September 14th 2024.
My tea drinking habits were not a top priority for me at the moment. It all started with a little mishap involving some spilled yogurt. I was scrolling through a popular dating app when I came across a message from a guy named Rob. He made a joke about a photo of mine where I had yogurt in my hair. We hit it off instantly. Rob seemed like a fun and intelligent guy, and his job was very admirable. It made me think that he must be a kind and caring person. He was also a single father, which I was happy about because I love kids. And on top of that, he was my age! I was tired of being hit on by guys who could be my father's age.
We started messaging each other on WhatsApp and even exchanged voice notes. He had a lovely voice. Then he asked to speak on the phone. We talked for almost an hour and I started to feel excited. We made plans to meet in a week and continued to chat, getting to know each other even more. The only thing that gave me a bit of pause was Rob's old-fashioned way of speaking. I don't mean like "from the 1960s" old-fashioned, I mean medieval. Whenever he was frustrated, he would exclaim "Botheration!" He also had a tendency to call me "lady." It was a bit strange, but I decided to overlook it.
The day of our date, I was feeling a mix of nerves and excitement as I made my way to Rob's area of London. We had planned to meet at a fancy café. When we laid eyes on each other, I could feel the attraction between us. He was taller than me, which I liked. So far, so good. And for the first few hours, I thought Rob was amazing. He didn't use any of his old-fashioned language, which I was relieved about. He also seemed very compassionate and listened attentively as I opened up about my life.

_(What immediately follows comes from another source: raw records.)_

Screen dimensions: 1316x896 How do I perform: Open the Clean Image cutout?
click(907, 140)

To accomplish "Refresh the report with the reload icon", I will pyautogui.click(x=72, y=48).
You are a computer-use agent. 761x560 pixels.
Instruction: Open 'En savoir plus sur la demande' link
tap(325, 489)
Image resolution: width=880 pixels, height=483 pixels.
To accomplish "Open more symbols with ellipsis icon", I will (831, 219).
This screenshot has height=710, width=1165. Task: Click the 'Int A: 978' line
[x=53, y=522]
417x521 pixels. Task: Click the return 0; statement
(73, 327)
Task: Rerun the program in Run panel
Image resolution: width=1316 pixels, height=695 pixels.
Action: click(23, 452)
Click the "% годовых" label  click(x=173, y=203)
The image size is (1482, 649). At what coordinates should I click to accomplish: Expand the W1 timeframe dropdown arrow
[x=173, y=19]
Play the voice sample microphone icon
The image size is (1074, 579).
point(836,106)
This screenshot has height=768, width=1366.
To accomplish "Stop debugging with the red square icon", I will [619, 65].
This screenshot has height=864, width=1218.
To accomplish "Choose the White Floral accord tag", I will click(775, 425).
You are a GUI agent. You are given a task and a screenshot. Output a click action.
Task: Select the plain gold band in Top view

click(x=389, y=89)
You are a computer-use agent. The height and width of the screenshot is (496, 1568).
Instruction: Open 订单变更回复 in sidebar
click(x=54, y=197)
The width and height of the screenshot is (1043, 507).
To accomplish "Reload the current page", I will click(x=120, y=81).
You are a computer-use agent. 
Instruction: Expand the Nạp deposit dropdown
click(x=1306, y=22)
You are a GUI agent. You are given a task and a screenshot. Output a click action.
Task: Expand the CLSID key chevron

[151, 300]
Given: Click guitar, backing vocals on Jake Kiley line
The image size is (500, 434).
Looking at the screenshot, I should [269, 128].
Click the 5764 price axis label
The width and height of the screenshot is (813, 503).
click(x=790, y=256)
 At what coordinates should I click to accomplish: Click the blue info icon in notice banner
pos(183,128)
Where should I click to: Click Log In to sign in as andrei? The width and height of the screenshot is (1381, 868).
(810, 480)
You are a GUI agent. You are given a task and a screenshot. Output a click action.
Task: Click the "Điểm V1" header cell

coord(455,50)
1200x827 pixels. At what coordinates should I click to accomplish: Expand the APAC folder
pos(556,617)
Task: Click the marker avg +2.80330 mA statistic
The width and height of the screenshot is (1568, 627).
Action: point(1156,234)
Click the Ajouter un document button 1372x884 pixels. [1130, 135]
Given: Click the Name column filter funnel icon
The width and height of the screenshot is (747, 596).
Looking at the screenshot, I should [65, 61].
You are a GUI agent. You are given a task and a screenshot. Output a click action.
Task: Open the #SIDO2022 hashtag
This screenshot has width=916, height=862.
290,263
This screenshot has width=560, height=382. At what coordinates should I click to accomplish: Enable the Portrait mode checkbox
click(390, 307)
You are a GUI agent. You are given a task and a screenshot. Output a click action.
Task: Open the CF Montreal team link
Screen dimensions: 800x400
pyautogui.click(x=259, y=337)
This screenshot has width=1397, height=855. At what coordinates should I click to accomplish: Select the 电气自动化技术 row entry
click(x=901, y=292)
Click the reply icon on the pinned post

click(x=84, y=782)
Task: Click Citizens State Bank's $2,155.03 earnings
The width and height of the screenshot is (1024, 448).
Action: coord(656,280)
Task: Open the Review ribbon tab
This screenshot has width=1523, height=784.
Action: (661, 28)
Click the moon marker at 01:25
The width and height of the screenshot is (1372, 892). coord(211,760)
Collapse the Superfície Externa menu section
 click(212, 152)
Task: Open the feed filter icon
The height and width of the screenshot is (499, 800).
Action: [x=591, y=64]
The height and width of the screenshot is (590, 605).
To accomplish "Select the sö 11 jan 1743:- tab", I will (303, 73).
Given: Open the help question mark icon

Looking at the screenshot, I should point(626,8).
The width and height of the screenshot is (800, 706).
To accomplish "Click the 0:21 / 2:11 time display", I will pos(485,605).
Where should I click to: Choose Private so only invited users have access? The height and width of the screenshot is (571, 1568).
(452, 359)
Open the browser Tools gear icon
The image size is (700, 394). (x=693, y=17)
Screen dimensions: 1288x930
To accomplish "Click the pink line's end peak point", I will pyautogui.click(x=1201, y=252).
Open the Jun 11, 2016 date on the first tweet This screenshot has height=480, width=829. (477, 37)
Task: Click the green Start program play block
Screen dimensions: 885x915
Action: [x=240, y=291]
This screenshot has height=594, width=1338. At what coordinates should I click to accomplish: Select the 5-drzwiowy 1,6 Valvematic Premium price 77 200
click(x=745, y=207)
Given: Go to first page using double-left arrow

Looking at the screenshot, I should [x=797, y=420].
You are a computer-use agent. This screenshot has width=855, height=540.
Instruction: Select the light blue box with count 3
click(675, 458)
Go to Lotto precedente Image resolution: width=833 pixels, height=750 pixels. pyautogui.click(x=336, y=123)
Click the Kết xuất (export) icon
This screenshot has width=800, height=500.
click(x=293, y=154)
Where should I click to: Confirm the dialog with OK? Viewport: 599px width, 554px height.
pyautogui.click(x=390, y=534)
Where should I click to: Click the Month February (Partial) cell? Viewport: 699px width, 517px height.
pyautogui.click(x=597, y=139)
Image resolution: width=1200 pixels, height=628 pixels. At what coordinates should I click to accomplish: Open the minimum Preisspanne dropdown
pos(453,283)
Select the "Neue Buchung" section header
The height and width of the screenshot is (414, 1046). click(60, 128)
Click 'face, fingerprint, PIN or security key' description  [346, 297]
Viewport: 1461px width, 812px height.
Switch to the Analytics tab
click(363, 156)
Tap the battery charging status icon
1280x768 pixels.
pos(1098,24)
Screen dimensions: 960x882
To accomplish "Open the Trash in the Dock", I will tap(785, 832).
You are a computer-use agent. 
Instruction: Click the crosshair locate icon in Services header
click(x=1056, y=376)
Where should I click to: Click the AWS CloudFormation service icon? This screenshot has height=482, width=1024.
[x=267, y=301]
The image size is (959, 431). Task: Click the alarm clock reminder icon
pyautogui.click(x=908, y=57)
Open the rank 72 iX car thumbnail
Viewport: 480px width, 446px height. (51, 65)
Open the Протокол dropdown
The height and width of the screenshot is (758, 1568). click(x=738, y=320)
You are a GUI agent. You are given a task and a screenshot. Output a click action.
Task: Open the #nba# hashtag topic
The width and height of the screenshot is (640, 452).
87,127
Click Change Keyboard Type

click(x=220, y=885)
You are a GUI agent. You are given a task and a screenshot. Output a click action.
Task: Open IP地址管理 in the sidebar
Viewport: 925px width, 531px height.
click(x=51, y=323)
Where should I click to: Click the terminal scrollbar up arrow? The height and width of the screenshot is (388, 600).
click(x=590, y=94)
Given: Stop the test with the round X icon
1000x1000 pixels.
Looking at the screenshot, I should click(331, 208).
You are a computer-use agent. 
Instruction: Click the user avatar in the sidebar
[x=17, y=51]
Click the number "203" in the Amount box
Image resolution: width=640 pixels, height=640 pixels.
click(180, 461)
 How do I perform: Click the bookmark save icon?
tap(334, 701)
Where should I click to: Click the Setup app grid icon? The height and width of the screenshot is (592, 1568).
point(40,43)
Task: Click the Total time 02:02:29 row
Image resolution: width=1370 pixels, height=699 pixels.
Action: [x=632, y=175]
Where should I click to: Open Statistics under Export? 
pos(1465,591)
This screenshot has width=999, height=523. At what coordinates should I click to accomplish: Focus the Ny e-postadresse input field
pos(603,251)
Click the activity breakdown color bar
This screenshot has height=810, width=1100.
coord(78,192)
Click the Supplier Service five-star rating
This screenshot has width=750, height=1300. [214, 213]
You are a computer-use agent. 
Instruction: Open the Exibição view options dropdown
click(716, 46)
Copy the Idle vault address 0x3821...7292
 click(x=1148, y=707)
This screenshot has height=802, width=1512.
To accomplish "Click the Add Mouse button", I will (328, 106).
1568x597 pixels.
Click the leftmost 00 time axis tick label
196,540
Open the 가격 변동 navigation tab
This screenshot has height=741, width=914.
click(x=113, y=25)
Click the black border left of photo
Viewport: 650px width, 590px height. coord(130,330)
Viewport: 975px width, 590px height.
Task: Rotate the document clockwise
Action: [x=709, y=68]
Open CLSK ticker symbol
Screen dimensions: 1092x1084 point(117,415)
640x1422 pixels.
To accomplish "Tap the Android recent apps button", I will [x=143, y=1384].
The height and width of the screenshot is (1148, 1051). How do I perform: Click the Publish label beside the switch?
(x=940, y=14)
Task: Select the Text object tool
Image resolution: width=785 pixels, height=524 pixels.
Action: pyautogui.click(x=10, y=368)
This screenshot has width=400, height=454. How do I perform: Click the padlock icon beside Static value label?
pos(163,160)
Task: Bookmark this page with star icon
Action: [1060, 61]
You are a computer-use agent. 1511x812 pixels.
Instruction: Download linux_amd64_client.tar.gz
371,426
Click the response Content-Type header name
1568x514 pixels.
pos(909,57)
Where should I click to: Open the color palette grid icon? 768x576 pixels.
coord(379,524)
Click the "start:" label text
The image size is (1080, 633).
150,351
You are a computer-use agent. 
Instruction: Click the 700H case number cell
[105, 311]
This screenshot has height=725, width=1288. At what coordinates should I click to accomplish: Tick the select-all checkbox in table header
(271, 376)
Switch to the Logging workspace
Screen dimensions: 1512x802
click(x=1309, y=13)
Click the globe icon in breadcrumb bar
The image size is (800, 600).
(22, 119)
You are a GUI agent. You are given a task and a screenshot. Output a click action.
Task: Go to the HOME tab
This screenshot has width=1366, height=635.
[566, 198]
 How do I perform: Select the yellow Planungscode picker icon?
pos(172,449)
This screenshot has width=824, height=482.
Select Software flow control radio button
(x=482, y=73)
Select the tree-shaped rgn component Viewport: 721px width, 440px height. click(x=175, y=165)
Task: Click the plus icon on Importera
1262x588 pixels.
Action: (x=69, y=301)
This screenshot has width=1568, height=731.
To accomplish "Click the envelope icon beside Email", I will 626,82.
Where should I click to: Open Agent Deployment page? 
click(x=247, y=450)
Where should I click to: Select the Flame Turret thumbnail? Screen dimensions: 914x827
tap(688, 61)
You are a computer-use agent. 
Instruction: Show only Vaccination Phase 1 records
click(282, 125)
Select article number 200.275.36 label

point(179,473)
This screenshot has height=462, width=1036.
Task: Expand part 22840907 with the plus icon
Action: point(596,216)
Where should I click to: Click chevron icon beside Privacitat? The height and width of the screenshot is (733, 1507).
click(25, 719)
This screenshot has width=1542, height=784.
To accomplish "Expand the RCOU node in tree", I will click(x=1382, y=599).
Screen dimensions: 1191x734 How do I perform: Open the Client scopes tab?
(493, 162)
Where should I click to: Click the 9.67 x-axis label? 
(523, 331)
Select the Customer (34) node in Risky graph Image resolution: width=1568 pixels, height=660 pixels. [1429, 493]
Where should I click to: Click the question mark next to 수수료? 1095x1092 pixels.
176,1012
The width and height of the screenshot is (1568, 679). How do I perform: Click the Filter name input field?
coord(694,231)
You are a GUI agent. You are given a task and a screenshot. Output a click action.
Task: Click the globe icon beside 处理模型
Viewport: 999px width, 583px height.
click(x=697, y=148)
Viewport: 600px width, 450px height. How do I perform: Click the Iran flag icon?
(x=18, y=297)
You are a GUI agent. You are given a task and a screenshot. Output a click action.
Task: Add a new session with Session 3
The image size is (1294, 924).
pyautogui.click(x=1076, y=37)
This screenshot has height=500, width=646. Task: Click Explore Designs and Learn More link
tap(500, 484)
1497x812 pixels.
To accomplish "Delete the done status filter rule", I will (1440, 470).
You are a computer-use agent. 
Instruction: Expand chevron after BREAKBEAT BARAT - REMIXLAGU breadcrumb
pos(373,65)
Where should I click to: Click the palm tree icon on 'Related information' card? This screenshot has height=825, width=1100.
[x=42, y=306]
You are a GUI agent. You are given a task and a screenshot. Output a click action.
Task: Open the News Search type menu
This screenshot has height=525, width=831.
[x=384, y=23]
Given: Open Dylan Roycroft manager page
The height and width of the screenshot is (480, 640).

I was so caught up in the moment that I wasn't really paying attention to how I was drinking my tea. I even spilled a bit on the table. But it was such a small thing that I didn't think much of it. Until Rob revealed that he had struggled with mental health issues. I empathized with him and felt comfortable enough to share details about my own traumatic upbringing. I told him about my physically violent and emotionally abusive late father. His response shocked and horrified me. He laughed and said, "Well, your dad wouldn't be very happy with the amount of tea you've spilled today, would he?!"
I wanted to end the date as soon as possible and get away from him. So I gulped down my tea and ironically spilled it again, which he found amusing. I had spent hours thinking we would start a relationship, but now I had to do the opposite. I told him that my borderline personality disorder made it difficult for me to have a serious relationship. While this was true, I only said it to push him away.
I even suggested that we could be friends because I didn't think a romantic relationship would work out, especially with the impact it could have on his mental health. I wanted to show him that I was empathetic towards his struggles, unlike his reaction to mine. But he just shrugged and nodded. After I left, I felt sick and knew I never wanted to see him again. I messaged him saying it was lovely to meet him, but I wanted to focus on my work. His response was even worse, assuming that my rejection was due to my BPD.
I wanted to tell him that it was his heartlessness, not my condition, that led to my decision. He replied, "I won't be blocking you, that's for sure." But I wish he had because I ended up blocking him. I cancelled my dating app subscription soon after the date. The whole experience left me feeling sad and put me off from meeting guys in the future. At least Rob showed his true colors early on. He may have spoken like a character from King Arthur, but he was definitely no knight in shining armor.